When I mean beginner, I've been playing for about 4 days sort of. I want a song to work towards learning but I lack any sort of skill whatsoever at the moment.

I have been thinking something like Kiss me by Sixpence none the richer or Torn by Natalie Imbruglia and I'm not sure wuite how difficult they would be.

Any suggestions?


----------



## Askari_Nari (Jul 21, 2011)

Kiss Me uses a capo (if you don't know what this is, it's a plastic device that holds down all the strings at a particular fret, raising the pitch of the notes and therefore the pitch of the chords you play), so unless you have one you shouldn't try that song and Torn has a lot of chord switches and can be difficult for beginners.

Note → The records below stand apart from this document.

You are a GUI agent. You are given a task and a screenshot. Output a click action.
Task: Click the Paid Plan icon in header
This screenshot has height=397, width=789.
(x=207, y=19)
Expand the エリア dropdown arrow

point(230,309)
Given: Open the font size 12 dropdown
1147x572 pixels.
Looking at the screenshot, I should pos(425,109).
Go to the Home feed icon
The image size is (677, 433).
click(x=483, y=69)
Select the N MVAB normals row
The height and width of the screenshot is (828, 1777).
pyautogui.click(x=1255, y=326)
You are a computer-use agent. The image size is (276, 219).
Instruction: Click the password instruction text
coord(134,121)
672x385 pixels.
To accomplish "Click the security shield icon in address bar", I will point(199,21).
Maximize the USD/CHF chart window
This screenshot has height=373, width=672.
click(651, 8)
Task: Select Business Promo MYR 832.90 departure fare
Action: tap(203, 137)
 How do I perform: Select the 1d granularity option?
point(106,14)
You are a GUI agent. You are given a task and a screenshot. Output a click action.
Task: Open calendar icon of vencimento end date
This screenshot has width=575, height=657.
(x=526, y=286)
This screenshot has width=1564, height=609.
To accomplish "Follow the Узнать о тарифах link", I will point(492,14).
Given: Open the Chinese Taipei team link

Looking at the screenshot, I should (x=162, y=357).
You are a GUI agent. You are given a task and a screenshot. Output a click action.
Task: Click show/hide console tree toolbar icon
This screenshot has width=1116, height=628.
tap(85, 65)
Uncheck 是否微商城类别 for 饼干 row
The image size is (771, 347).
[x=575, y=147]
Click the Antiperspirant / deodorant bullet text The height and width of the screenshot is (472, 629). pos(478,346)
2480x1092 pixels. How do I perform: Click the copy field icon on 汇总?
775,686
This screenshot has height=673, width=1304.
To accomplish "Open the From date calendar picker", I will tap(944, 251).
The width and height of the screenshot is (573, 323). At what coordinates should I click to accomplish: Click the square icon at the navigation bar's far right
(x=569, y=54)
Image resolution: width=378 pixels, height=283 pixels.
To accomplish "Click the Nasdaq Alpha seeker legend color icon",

I'm not saying you shouldn't try these songs, but be prepared and be VERY patient (this goes for any song you try to learn). The Beatles have some good songs with simple chord progressions. Eleanor Rigby can be played with just two chords, an Em and a C, Yellow Submarine is another simple one.

I don't know if this would be something you'd be interested in musically, but Nirvana songs are usually pretty easy, try some of those to get acquainted with power chords. Also, Foo Fighters also have some good songs that aren't too difficult, but they could be a little difficult.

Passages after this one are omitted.